Ask HN: How do I contribute to open-source projects - gygygy

This has been bothering me a lot for quite some time now, whenever I use open source products I can&#x27;t help but feel bad for not doing anything to help improve the product I use or any other open-source projects which are alive thanks to people spending their time for free.<p>I want to contribute in code, but I always feel like I am not good enough, or that it would take a long time before I submit my first piece of code to a project.<p>How did you get in to contributing to open source? Is it possible to contribute to a project that&#x27;s been there for a long time? if so, what does it take for someone to contribute in code?
======
twunde
Don't feel bad. At least you're using their code which validates them open-
sourcing it.

There is plenty that anyone can do to help. Probably the easiest is to update
documentation and fix any spelling mistakes. Those are typically easy for
maintainers to merge in. Other things I've contributed were bug fixes, smaller
feature enhancements.

I'd focus on small to mid-size projects since they are always looking for
contributors. With more mature projects like Rails, Zend, Linux there may be a
higher bar to get your merges integrated and therefore it can take longer for
your PR to get merged in (I believe my PR to enhance an exception message in
Zend took about a month including adding a new test and signing their license)
That's definitely on the longer side. The nice part about those projects is
that the devs there will offer guidance on what you need to do and you'll pick
up on some best practices

------
sarciszewski
I send lots of patches to lots of open source projects (it's sort of my hobby)
with a pretty significant focus on application security. What follows is
strictly my opinion, but this may be one of the few topics I actually know
what I'm talking about and feel confident answering questions about.

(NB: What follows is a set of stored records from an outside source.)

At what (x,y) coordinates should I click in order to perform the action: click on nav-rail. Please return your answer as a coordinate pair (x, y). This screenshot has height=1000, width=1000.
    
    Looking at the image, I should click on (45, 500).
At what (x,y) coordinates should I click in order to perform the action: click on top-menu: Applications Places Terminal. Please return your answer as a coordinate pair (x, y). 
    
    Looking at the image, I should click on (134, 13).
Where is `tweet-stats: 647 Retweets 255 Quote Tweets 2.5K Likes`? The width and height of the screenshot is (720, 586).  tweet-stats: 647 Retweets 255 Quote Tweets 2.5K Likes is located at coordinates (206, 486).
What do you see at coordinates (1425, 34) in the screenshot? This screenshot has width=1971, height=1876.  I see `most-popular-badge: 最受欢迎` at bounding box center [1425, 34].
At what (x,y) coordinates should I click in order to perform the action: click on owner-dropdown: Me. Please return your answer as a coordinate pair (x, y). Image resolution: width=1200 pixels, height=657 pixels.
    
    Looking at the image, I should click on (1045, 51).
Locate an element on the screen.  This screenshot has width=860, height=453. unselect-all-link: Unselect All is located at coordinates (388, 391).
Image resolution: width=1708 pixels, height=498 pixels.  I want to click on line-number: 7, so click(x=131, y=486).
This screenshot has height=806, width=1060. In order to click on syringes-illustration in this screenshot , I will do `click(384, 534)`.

> I want to contribute in code, but I always feel like I am not good enough

Most of the open source projects you know and love are crap. They were hacked
together by people who are chasing results, not excellence, many years ago and
only manage to truck along because of people at or below your skill level who
take the time to polish up one of the rough edges.

I don't care how unskilled you think you are; you are skilled enough. Just
watch the issue tracker for a few weeks and see what kind of issues pop up. Or
see what has been a longstanding issue for weeks/months. You'll find something
you can fix and the maintainers will appreciate it that you took the time to
fix it for them.

(Unless it's opencart, then they'll flame you no matter how valuable your
contribution is. But they're the exception.)